List of tasks ▸
**A)** Name every person identified by name in the passage on inequity and the Social Security debate.
**B)** Reproduce the stretch of the passage on inequity and the Social Security debate from "Compared to ordinary" through "Fix the Debt.", word for word.

Inequity and the Social Security debate
Rhonda Straw is one of millions of Americans who do important work every day but still have a hard time saving for retirement. As a home health aide, Straw administers medication, changes bandages, and performs other vital services to the elderly and disabled. With an hourly wage of only $9, Straw, 51, expects to rely almost entirely on Social Security when she retires.
Unfortunately, workers like Straw aren't big players in the Social Security debate. The Business Roundtable, the club for America's most powerful corporate CEOs, is using its muscle to push for an increase in the retirement age to 70 and to recalculate inflation in a way that would further reduce benefits. Fix the Debt is another CEO-driven outfit that's throwing around tens of millions of dollars in a campaign to cut Social Security and Medicare.
Compared to ordinary workers like Rhonda Straw, these CEOs have virtually no skin in the Social Security debate. To illustrate the disparity, we compared her situation to that of two health industry CEOs who are active with both the Business Roundtable and Fix the Debt.
Larry Merlo, CEO of CVS Caremark, the nation's largest drug retailer, has $46 million in employer-provided retirement benefits. Stephen Hemsley, the head of the leading insurance company UnitedHealth Group, has accumulated $18 million. If the reforms they advocate are approved, Merlo and Hemsley stand to lose only 0.3 percent and 0.7 percent of their expected retirement income.

Saved data entries ▸

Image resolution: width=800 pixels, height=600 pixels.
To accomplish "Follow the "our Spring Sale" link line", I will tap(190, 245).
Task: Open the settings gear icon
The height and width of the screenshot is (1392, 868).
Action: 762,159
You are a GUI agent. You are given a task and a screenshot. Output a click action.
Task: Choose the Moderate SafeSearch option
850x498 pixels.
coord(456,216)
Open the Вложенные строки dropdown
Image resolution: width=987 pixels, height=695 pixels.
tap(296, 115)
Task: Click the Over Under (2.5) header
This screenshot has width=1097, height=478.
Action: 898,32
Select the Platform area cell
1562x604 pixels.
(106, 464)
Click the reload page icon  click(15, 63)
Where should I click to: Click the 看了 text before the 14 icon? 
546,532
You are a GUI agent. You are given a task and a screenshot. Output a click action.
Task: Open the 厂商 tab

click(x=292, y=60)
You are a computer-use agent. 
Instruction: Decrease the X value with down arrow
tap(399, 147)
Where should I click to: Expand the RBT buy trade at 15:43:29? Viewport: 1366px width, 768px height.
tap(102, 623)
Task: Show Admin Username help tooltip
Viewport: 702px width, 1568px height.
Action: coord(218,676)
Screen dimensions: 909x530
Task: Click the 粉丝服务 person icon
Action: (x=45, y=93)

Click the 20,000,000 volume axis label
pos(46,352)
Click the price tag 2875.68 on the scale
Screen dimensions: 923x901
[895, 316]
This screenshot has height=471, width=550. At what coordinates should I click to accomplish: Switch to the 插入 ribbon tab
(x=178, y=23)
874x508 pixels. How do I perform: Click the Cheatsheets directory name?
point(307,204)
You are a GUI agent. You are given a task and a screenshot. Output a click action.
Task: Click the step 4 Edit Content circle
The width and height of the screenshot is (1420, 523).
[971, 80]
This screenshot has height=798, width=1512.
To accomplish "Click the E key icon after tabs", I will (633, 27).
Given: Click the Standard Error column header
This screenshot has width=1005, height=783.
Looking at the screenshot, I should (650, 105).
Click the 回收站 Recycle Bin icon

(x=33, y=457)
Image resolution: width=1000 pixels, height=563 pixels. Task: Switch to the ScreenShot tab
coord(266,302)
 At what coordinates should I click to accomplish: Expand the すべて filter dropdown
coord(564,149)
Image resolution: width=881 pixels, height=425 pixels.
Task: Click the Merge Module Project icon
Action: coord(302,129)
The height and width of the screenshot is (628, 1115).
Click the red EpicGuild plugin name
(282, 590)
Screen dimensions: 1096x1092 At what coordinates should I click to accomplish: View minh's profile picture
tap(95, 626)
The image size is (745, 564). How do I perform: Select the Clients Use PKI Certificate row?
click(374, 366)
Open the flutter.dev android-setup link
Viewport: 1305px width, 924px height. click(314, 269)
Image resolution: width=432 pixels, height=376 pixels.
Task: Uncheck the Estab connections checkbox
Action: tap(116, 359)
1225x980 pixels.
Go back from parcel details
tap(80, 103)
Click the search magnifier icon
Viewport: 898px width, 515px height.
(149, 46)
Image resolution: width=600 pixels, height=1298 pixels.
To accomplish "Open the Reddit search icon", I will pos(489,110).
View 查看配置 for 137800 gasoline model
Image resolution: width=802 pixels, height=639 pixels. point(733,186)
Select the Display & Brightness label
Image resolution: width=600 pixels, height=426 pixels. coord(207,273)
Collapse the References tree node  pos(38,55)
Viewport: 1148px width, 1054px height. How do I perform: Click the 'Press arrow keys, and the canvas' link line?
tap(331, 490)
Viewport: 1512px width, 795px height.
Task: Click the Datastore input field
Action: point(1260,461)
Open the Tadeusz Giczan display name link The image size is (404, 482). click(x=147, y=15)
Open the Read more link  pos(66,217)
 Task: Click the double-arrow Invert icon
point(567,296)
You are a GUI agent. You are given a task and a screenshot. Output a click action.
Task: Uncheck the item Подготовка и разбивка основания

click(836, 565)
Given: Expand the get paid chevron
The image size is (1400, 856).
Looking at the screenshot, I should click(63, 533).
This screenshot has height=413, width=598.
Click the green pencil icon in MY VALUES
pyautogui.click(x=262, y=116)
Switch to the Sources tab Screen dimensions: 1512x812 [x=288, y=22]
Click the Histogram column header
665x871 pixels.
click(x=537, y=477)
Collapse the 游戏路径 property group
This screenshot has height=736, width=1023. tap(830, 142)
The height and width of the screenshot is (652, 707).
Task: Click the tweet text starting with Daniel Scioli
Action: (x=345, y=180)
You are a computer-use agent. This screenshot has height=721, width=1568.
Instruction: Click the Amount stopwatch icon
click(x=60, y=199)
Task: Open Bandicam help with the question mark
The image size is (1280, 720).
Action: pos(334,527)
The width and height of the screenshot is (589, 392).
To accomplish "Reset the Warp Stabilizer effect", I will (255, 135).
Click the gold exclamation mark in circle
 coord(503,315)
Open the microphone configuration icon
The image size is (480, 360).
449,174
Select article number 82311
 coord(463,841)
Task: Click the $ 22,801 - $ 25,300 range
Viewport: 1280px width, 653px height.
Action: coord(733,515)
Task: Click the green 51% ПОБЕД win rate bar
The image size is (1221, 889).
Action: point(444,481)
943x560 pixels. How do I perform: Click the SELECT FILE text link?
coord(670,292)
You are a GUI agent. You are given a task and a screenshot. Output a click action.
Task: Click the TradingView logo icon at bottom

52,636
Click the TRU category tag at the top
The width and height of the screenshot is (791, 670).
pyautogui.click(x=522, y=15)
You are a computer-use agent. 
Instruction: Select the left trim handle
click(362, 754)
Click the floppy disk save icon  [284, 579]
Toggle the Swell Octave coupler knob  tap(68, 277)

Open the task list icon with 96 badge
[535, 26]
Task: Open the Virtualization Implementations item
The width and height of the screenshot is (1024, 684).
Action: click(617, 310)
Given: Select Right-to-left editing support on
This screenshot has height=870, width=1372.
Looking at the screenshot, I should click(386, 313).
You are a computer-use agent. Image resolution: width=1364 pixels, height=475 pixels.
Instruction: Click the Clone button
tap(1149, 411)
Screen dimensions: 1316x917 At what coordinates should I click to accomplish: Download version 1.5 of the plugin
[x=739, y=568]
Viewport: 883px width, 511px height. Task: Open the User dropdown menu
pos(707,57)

Solutions in order ▸
**A)** Rhonda Straw, Larry Merlo, Stephen Hemsley

**B)**
Compared to ordinary workers like Rhonda Straw, these CEOs have virtually no skin in the Social Security debate. To illustrate the disparity, we compared her situation to that of two health industry CEOs who are active with both the Business Roundtable and Fix the Debt.